Goal of the exercise:
Look for the word "avatar" in the entries below, then copy every line that has it.

Saved data entries:
● ● ● ● ●
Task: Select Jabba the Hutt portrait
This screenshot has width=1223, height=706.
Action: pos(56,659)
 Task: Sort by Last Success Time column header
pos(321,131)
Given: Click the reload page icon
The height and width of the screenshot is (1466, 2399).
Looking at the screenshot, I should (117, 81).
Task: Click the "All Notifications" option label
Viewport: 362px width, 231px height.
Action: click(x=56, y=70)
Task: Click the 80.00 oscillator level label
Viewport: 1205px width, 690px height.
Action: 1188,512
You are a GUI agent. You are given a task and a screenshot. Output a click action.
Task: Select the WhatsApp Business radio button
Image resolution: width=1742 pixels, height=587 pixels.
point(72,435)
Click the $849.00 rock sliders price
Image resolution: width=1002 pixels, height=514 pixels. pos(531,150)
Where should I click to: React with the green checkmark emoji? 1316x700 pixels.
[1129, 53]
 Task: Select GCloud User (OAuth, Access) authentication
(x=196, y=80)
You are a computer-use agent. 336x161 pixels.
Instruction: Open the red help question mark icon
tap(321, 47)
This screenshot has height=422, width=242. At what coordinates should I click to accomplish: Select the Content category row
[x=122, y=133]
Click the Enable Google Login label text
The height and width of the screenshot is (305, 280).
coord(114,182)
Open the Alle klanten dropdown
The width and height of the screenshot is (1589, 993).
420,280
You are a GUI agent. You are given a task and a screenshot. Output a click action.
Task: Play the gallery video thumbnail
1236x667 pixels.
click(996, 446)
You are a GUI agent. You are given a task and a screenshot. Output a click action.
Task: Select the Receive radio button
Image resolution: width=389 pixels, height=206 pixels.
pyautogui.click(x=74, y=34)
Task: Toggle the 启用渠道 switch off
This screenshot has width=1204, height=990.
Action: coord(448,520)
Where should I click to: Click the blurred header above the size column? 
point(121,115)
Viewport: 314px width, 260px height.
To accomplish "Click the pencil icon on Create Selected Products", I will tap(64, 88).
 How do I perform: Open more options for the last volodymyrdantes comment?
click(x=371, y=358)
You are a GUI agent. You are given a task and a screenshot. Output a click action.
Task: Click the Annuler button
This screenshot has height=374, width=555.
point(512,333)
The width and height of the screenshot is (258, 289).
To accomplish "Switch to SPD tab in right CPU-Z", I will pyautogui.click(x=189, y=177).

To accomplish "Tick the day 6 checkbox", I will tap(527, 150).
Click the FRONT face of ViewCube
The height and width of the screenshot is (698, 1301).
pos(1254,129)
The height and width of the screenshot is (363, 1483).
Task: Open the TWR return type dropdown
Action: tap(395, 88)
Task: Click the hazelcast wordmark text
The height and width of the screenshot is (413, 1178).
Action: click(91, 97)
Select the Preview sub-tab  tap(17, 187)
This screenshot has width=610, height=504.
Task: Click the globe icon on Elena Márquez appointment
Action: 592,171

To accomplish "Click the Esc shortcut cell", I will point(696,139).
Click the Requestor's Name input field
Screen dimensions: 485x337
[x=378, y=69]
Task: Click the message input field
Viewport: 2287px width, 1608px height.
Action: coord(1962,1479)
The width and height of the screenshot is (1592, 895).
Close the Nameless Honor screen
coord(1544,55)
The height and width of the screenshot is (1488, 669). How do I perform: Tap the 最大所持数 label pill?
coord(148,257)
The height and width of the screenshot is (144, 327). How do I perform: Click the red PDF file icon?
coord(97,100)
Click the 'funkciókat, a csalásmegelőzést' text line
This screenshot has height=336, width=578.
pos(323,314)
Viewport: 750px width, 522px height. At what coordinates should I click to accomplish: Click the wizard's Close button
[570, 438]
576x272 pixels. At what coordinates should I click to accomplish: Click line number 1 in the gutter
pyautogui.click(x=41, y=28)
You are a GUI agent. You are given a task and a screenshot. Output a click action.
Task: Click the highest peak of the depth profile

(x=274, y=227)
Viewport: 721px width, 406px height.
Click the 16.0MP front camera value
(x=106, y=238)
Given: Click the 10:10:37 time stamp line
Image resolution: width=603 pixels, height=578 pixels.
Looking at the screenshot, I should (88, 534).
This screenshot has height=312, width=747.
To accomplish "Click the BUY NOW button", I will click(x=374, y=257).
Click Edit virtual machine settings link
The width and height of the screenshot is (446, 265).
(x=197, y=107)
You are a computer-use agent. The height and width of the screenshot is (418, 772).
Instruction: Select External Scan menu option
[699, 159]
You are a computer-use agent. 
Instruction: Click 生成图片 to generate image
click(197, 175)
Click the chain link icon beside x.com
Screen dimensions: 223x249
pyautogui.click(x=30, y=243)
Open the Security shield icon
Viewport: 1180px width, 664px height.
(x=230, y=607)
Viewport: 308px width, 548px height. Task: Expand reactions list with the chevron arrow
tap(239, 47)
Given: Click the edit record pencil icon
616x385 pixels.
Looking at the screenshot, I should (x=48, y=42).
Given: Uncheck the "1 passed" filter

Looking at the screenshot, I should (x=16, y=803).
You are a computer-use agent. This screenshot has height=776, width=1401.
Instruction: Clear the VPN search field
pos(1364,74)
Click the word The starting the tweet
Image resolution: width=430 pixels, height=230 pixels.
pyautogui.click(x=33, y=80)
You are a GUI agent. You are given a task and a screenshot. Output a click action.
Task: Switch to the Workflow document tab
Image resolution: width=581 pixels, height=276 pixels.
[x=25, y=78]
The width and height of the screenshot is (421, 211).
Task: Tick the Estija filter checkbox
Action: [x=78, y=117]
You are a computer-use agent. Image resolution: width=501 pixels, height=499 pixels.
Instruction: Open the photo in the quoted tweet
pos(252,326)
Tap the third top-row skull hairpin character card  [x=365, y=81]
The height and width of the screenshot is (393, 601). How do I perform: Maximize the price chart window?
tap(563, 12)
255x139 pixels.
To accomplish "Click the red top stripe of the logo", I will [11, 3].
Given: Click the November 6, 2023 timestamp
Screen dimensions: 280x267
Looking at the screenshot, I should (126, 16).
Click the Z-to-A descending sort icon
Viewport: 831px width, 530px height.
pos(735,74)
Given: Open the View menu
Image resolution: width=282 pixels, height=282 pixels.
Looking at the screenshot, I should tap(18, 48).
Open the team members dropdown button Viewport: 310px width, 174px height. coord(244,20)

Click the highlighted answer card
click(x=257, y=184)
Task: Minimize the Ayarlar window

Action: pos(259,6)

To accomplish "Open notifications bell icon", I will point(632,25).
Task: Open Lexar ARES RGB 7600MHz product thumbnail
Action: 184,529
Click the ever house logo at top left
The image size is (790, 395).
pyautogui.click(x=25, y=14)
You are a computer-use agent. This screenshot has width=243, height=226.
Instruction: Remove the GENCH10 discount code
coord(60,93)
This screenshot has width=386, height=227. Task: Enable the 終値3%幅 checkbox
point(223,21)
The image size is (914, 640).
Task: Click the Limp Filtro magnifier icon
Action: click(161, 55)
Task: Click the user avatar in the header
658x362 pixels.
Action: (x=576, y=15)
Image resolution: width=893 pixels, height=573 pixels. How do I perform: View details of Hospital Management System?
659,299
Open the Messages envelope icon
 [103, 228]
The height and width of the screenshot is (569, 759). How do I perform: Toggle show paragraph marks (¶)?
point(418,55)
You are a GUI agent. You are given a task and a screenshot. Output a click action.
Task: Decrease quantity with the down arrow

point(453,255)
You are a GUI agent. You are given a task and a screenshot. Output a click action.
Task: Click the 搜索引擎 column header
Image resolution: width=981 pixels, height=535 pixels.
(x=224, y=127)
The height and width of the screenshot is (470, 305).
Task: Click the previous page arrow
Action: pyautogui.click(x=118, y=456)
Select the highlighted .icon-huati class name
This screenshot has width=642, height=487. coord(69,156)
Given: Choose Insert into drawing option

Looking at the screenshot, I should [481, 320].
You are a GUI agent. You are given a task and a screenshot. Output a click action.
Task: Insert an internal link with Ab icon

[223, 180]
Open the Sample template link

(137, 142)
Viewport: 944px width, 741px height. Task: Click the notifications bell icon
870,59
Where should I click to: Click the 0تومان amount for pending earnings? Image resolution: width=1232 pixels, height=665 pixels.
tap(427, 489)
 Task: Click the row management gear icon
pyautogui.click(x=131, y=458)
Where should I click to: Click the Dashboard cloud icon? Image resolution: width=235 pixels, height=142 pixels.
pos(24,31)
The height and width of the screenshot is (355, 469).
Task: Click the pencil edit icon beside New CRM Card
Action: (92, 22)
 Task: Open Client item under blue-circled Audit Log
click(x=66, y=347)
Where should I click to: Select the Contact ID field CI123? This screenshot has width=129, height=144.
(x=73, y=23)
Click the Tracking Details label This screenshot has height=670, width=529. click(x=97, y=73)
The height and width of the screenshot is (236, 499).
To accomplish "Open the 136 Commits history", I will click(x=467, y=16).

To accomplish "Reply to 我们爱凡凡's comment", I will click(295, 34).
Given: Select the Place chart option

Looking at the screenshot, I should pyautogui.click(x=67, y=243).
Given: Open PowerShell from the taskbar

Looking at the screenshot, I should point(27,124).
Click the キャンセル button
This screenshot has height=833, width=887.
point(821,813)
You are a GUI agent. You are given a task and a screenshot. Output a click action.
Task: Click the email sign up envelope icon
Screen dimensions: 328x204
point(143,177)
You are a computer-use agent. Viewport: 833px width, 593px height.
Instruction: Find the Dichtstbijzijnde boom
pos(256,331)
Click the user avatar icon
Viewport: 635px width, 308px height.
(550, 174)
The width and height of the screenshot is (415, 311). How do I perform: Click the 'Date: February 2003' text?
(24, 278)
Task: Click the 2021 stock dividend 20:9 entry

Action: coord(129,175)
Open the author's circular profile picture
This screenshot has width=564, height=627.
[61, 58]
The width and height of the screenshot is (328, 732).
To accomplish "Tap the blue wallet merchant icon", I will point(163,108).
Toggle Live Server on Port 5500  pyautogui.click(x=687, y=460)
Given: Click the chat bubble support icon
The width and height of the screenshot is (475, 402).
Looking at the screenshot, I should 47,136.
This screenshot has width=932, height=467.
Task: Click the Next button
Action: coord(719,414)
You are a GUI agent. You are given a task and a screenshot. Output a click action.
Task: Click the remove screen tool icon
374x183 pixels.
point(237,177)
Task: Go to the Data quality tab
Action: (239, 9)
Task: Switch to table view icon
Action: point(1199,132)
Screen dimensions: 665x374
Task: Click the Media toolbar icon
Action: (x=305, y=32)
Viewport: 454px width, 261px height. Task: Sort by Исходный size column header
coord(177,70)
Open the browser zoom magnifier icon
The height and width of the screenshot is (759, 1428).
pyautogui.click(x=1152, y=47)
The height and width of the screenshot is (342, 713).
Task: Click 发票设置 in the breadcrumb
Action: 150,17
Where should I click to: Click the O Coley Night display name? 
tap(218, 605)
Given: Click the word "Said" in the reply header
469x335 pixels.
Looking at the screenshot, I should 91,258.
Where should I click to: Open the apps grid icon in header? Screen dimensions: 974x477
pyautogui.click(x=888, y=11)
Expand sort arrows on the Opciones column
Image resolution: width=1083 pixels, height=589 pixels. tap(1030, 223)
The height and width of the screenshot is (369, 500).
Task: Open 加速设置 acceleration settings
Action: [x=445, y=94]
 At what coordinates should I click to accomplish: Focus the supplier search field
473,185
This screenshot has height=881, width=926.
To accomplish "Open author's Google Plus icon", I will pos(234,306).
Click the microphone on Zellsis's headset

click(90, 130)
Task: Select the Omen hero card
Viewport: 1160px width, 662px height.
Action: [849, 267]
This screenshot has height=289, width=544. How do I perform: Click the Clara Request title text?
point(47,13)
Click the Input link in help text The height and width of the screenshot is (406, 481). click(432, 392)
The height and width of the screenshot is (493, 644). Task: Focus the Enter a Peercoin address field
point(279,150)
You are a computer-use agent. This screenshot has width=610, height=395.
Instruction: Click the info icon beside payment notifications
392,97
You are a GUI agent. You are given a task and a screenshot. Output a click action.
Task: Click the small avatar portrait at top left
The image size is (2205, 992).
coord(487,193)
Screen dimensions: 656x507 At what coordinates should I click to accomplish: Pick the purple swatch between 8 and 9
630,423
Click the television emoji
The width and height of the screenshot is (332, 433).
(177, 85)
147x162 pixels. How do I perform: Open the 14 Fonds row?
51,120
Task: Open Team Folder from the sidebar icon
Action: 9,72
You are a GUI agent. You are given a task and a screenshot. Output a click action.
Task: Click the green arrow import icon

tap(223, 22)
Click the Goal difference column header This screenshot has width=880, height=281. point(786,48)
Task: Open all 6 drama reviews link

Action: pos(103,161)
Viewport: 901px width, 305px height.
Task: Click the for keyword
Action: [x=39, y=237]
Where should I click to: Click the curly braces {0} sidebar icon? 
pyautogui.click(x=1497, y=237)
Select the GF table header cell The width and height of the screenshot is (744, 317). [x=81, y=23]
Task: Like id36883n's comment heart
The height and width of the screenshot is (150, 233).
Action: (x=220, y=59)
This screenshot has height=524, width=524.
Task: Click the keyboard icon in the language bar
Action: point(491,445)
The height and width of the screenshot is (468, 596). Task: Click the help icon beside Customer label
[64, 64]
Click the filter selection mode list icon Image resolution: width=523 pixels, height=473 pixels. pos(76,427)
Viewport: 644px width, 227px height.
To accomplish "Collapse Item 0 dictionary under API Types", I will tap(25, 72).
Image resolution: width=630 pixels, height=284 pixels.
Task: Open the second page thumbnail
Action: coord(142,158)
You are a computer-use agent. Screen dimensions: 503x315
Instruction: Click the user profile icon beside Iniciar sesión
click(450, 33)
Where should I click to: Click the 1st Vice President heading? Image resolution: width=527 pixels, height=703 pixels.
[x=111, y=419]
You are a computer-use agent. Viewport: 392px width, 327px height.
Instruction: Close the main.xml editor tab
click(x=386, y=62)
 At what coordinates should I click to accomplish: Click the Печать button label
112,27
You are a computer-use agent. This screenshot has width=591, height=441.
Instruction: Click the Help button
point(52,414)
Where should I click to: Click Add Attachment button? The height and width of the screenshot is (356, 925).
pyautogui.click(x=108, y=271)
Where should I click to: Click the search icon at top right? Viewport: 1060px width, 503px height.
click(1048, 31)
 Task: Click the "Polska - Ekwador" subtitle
● ● ● ● ●
Output for this exercise:
Task: Click the user avatar in the header
Click the user avatar icon
Task: Click the small avatar portrait at top left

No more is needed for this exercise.